Erworbene Equinovarusdeformität wird häufig bei nichtambulatorischen SMA-Patienten beobachtet. Typ-3-SMA-Patienten können eine Equinovarus-Deformität entwickeln, die gut auf Knöchel-Fuß-Orthesen anspricht.28-MM-Patienten haben eine hohe Inzidenz von Equinovarus-Deformitäten, die von der Geburt bis zu 6 Jahren auftreten. Die Deformität spricht gut auf die Behandlung mit Knöchel-Fuß-Orthesen an, kann jedoch eine Verlängerung der Achillessehne erfordern.45
Große Gelenkkontrakturen treten häufig bei SMA und CM auf. Die am häufigsten und am stärksten betroffenen Gelenke sind Hüften und Knie und stehen in direktem Zusammenhang mit der Sitzzeit. Gelenkkontrakturen der oberen Extremitäten neigen dazu, mild zu bleiben. Eine Flexionskontraktur von mehr als 45 Grad gilt als hartnäckig. Stretching und passive Bewegungsübungen sind die empfohlene erste Intervention. Nachtschienen, die während des Schlafes Spannung auf Dehnungssehnen ausüben, können jedoch viel effektiver sein als passive Dehnung. Andernfalls kann eine chirurgische Weichteilfreisetzung durchgeführt werden, wobei zu berücksichtigen ist, dass ein signifikantes Rezidivrisiko ohne postoperative Verstrebung besteht. Das Behandlungsziel sollte an den Funktionsstatus des Patienten und das Gehpotenzial angepasst werden. Da es unwahrscheinlich ist, dass die meisten Patienten unabhängig voneinander gehen, sollten die Ziele darin bestehen, das Sitzen zu verbessern, Hüftsubluxationen vorzubeugen und Schmerzen zu lindern.
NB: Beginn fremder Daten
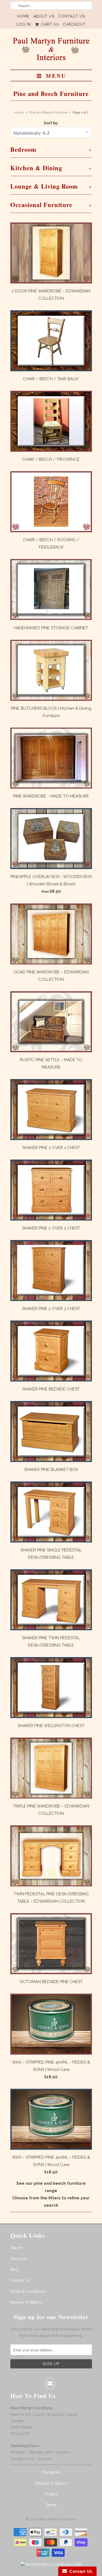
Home (23, 16)
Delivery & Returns (26, 2302)
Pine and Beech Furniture (51, 93)
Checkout (74, 24)
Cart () (49, 24)
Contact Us (71, 16)
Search (16, 2248)
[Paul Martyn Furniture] (51, 51)
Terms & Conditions (27, 2291)
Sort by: (51, 123)
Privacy (51, 2494)
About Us (43, 16)
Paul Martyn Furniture (57, 2519)
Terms (51, 2505)
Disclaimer (51, 2472)
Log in (23, 24)
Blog (14, 2269)
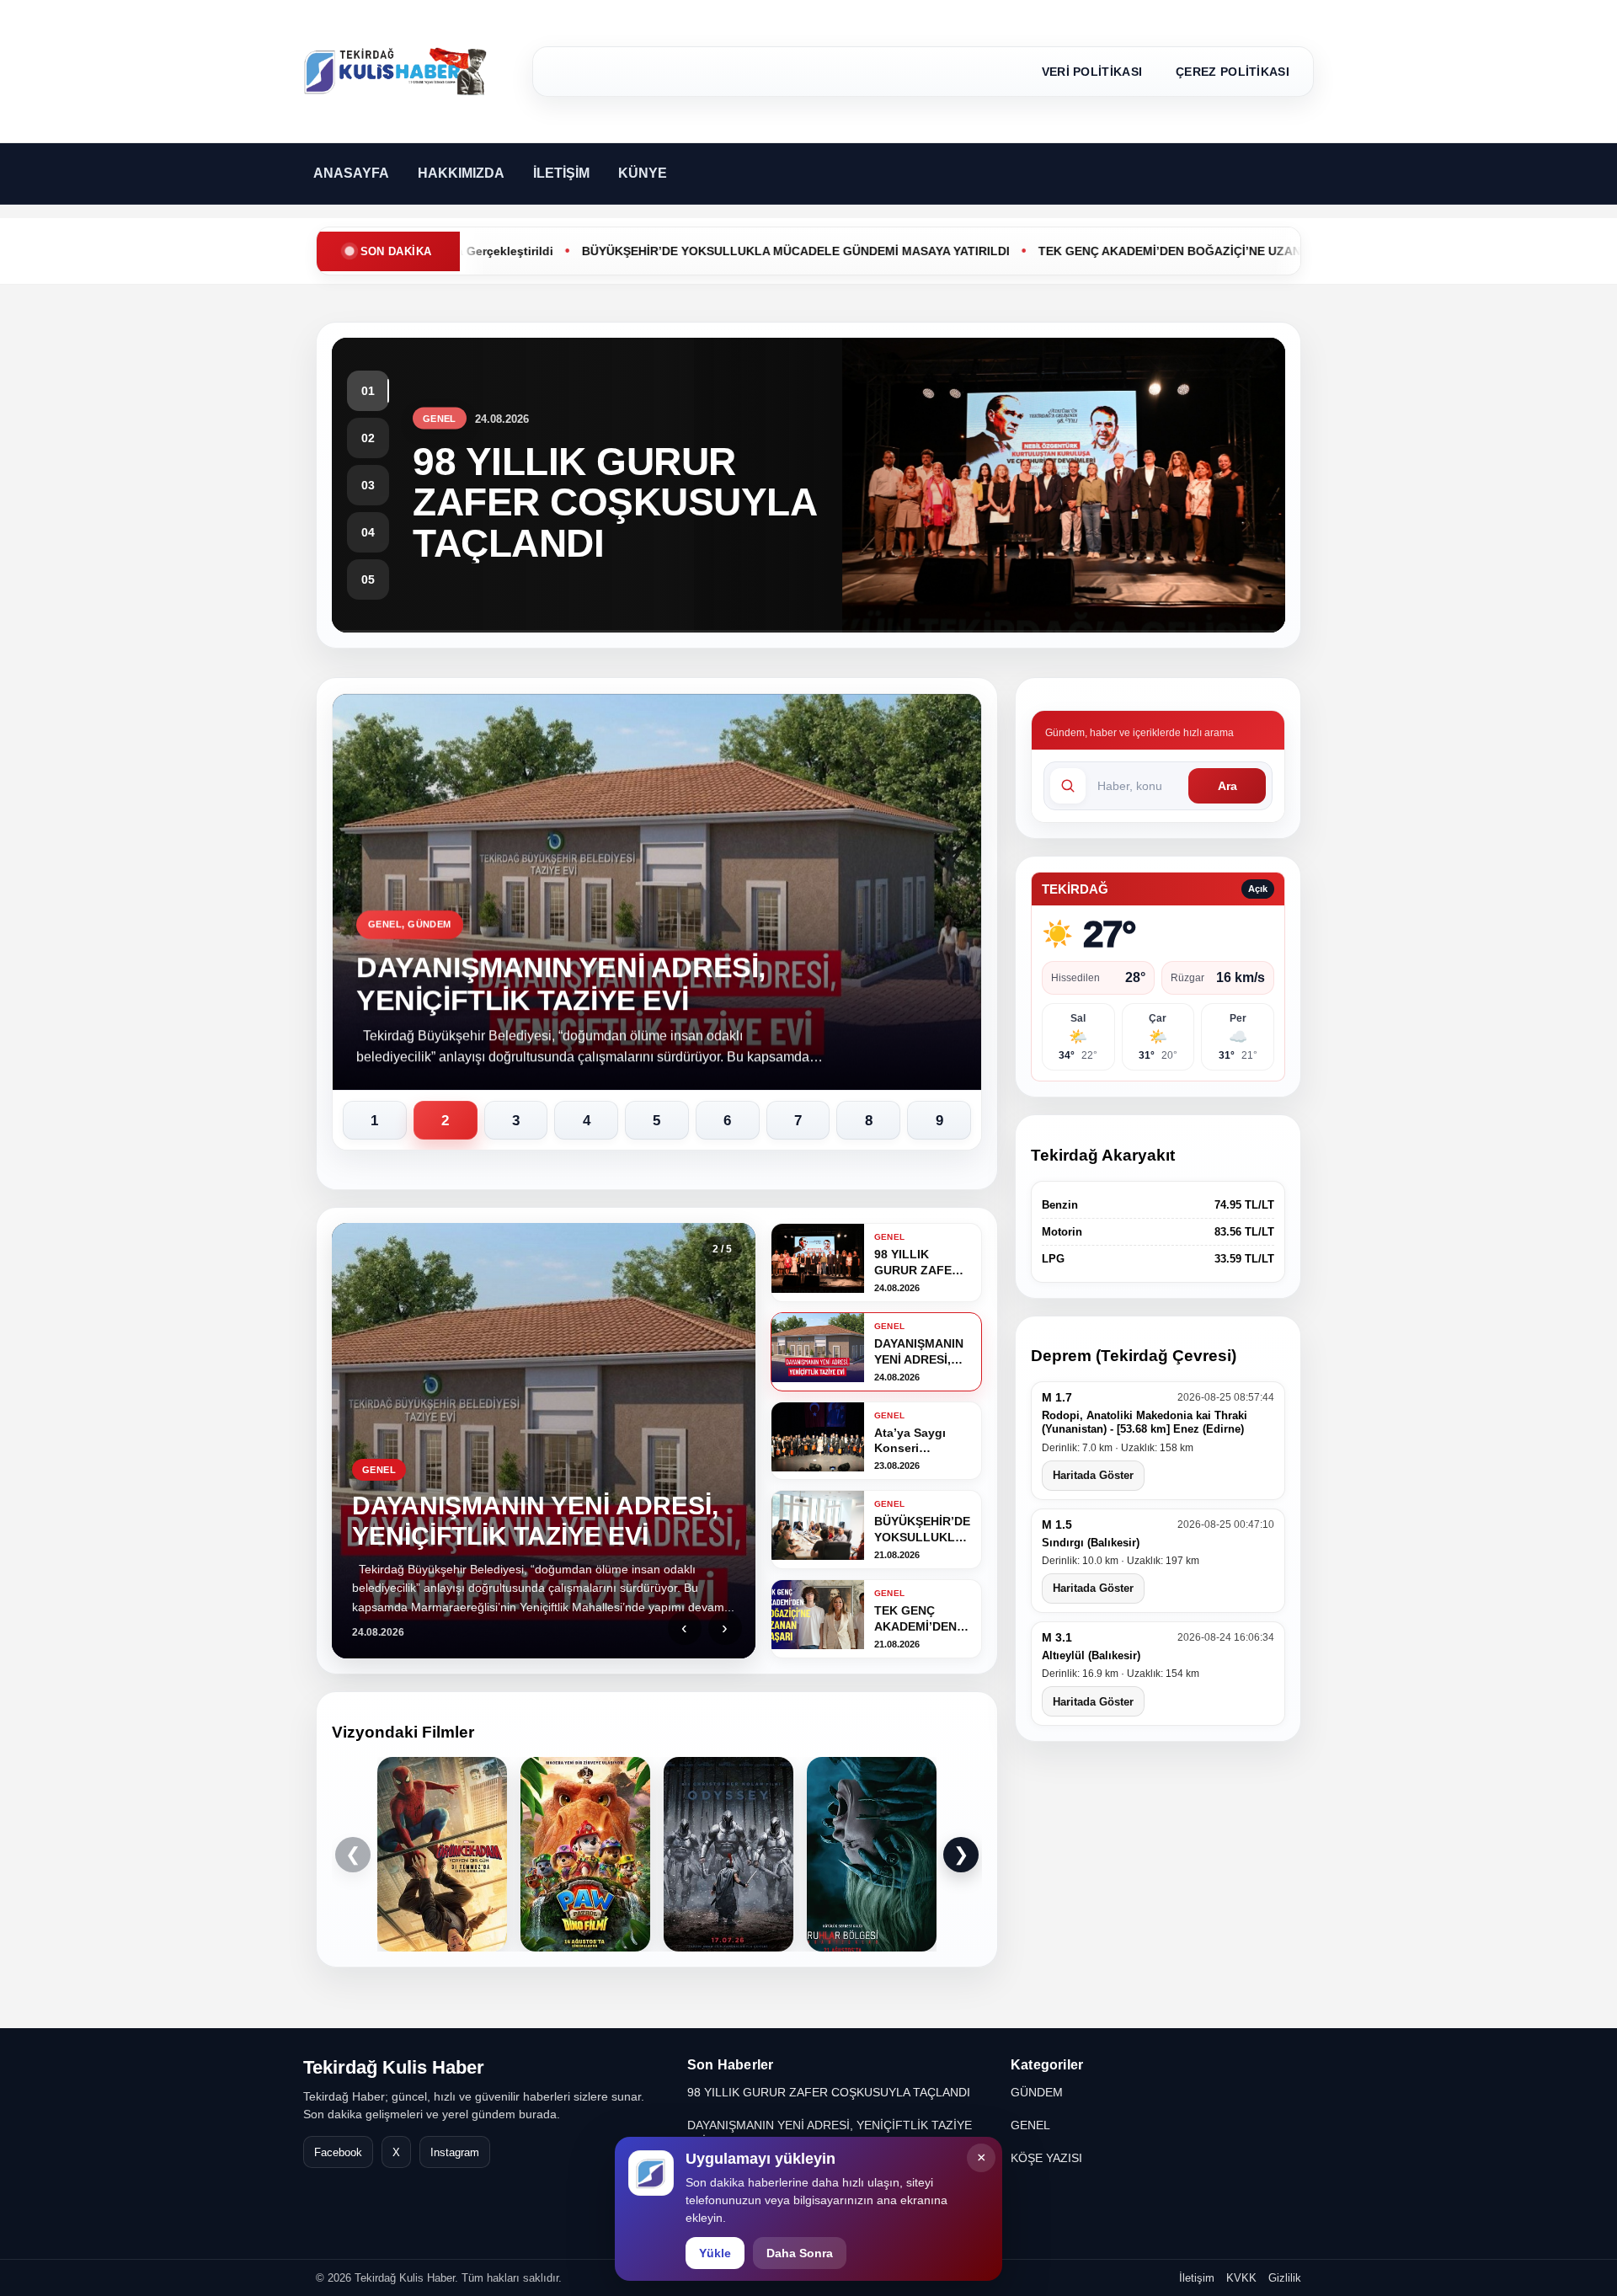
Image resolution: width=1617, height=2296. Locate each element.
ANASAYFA (351, 173)
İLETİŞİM (561, 173)
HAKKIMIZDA (461, 173)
Angeborene Frakturen wurden bei SMA Typ 1 und angeborenen NM berichtet.24 Angeborene Frakturen bei SMA sind sekundär zur intrauterinen Immobilität, obwohl neuere Studien eine intrinsische Rolle von SMN1 beim Knochenumbau nahe legen.46 Patienten mit SMA haben möglicherweise die niedrigste Knochenmineraldichte aller neuromuskulären Patienten.47 Infolgedessen haben SMA-Patienten vom Typ 2 und 3 im Vergleich zur Allgemeinbevölkerung ein signifikant erhöhtes Risiko für Knochenbrüche. Häufige Stellen für Frakturen sind Wirbel, Femur (mit einem relativen Risiko von 15,1 im Vergleich zur Allgemeinbevölkerung), Unterschenkel und Arm. Etwa ein Fünftel der Frakturen führt zu Funktionsverlust. Der Hauptprädiktor für Frakturen ist die Verwendung eines Rollstuhls, was der Bedeutung des Gehens für die Knochengesundheit entspricht.48 Häufige Frakturen wurden bei Patienten mit MM,45 NM,24 und anderen Formen von CM festgestellt.
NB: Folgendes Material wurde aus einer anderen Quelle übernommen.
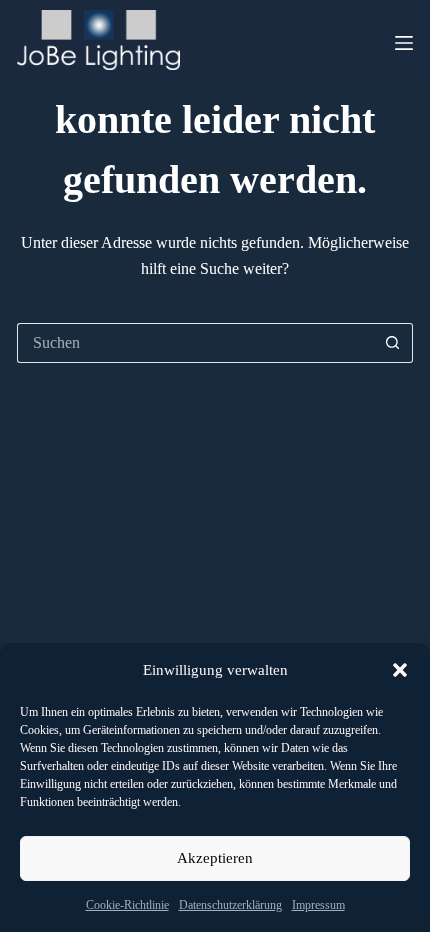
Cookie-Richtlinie (127, 905)
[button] (400, 670)
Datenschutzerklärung (230, 905)
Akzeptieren (215, 858)
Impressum (318, 905)
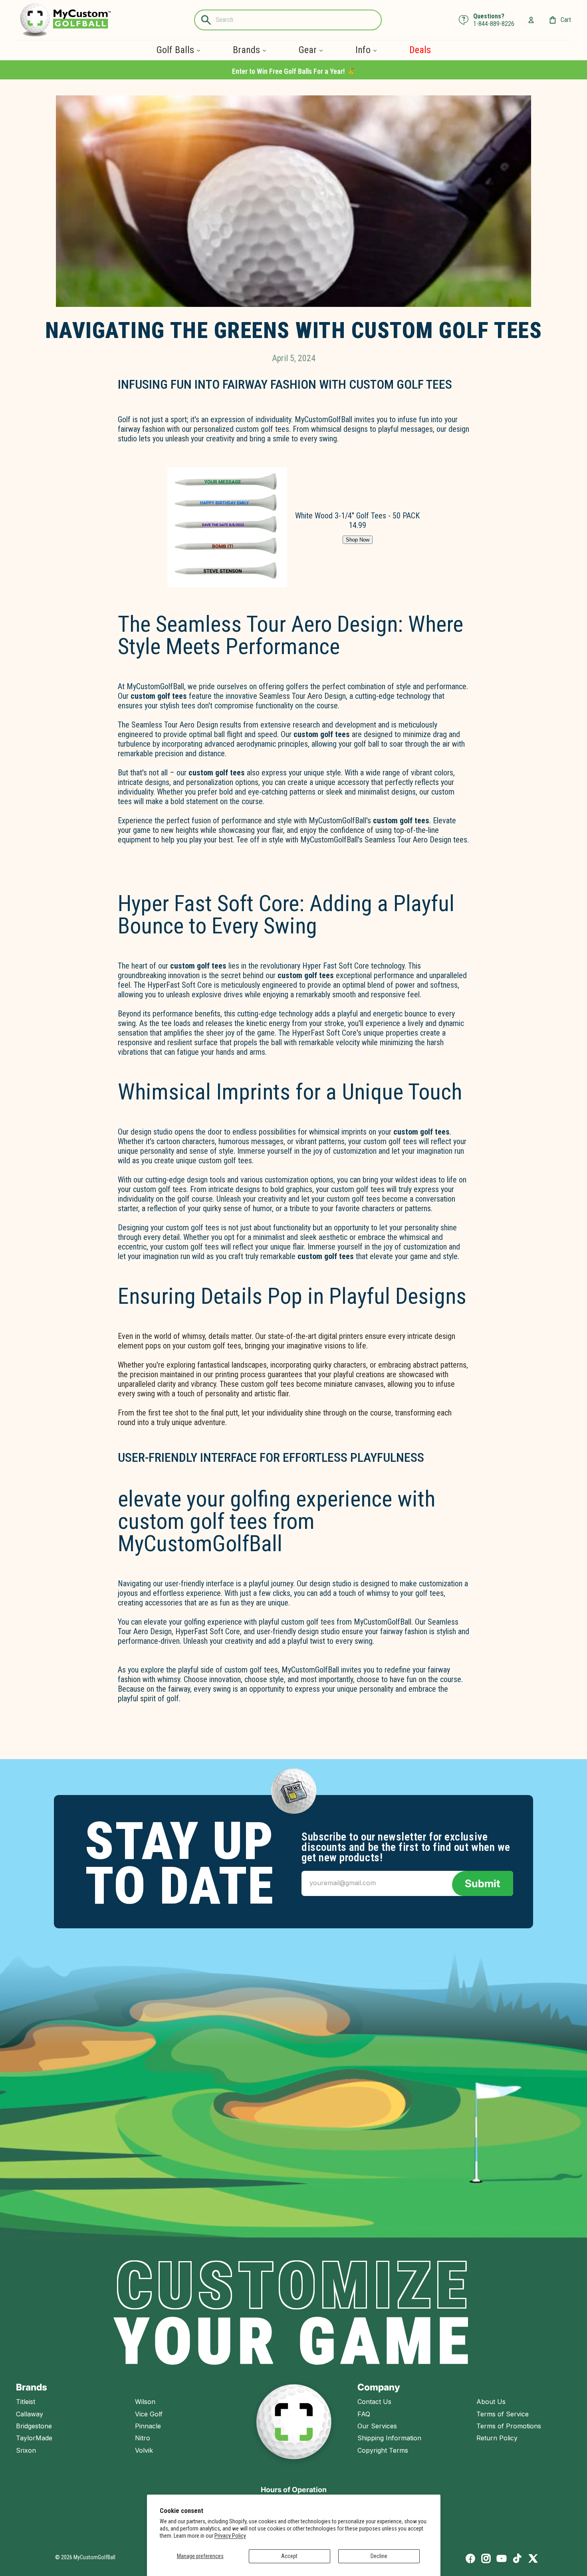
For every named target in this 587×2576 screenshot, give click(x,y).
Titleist (25, 2402)
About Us (491, 2402)
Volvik (144, 2450)
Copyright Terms (382, 2450)
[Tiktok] (517, 2558)
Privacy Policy (230, 2536)
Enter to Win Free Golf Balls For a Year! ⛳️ (293, 71)
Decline (379, 2556)
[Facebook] (470, 2558)
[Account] (531, 20)
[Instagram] (486, 2558)
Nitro (142, 2438)
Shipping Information (389, 2438)
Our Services (377, 2426)
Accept (289, 2556)
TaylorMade (34, 2438)
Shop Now (357, 540)
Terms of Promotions (508, 2426)
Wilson (145, 2402)
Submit (482, 1883)
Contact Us (374, 2402)
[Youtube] (501, 2558)
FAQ (363, 2414)
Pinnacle (148, 2426)
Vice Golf (149, 2414)
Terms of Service (502, 2414)
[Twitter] (533, 2558)
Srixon (26, 2450)
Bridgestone (34, 2426)
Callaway (29, 2414)
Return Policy (497, 2438)
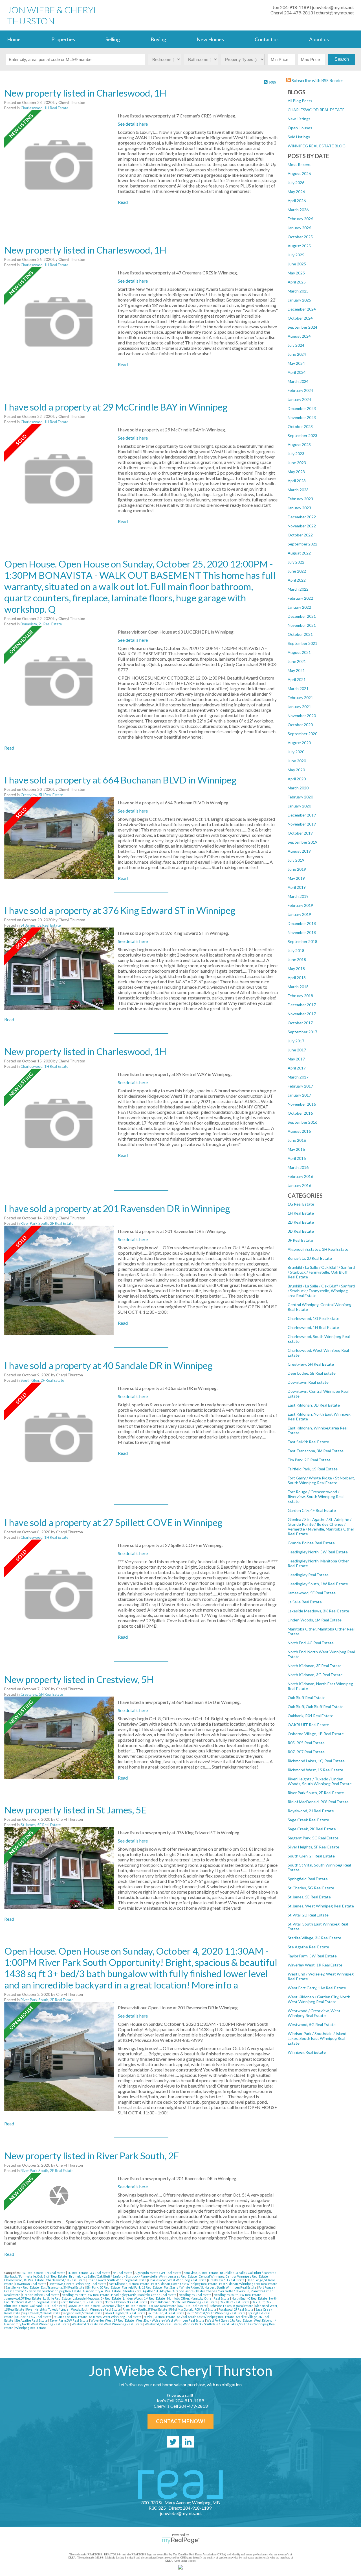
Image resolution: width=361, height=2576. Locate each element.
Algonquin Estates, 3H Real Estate (318, 1249)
Dual-Energy-Röntgenabsorptiometrie-Scans können zur Beurteilung der Knochenmineraldichte und zur Identifizierung von Patienten mit Frakturrisiko nützlich sein.47 Hinsichtlich der Validität dieses Tests bei SMA-Patienten sind jedoch noch Fragen zu klären. Die Aufrechterhaltung der Gehfähigkeit ist wahrscheinlich der wichtigste Faktor bei der Vorbeugung von Knochenbrüchen, und die Überwachung der Kalzium- und Vitamin-D-Zufuhr über die Nahrung ist wichtig.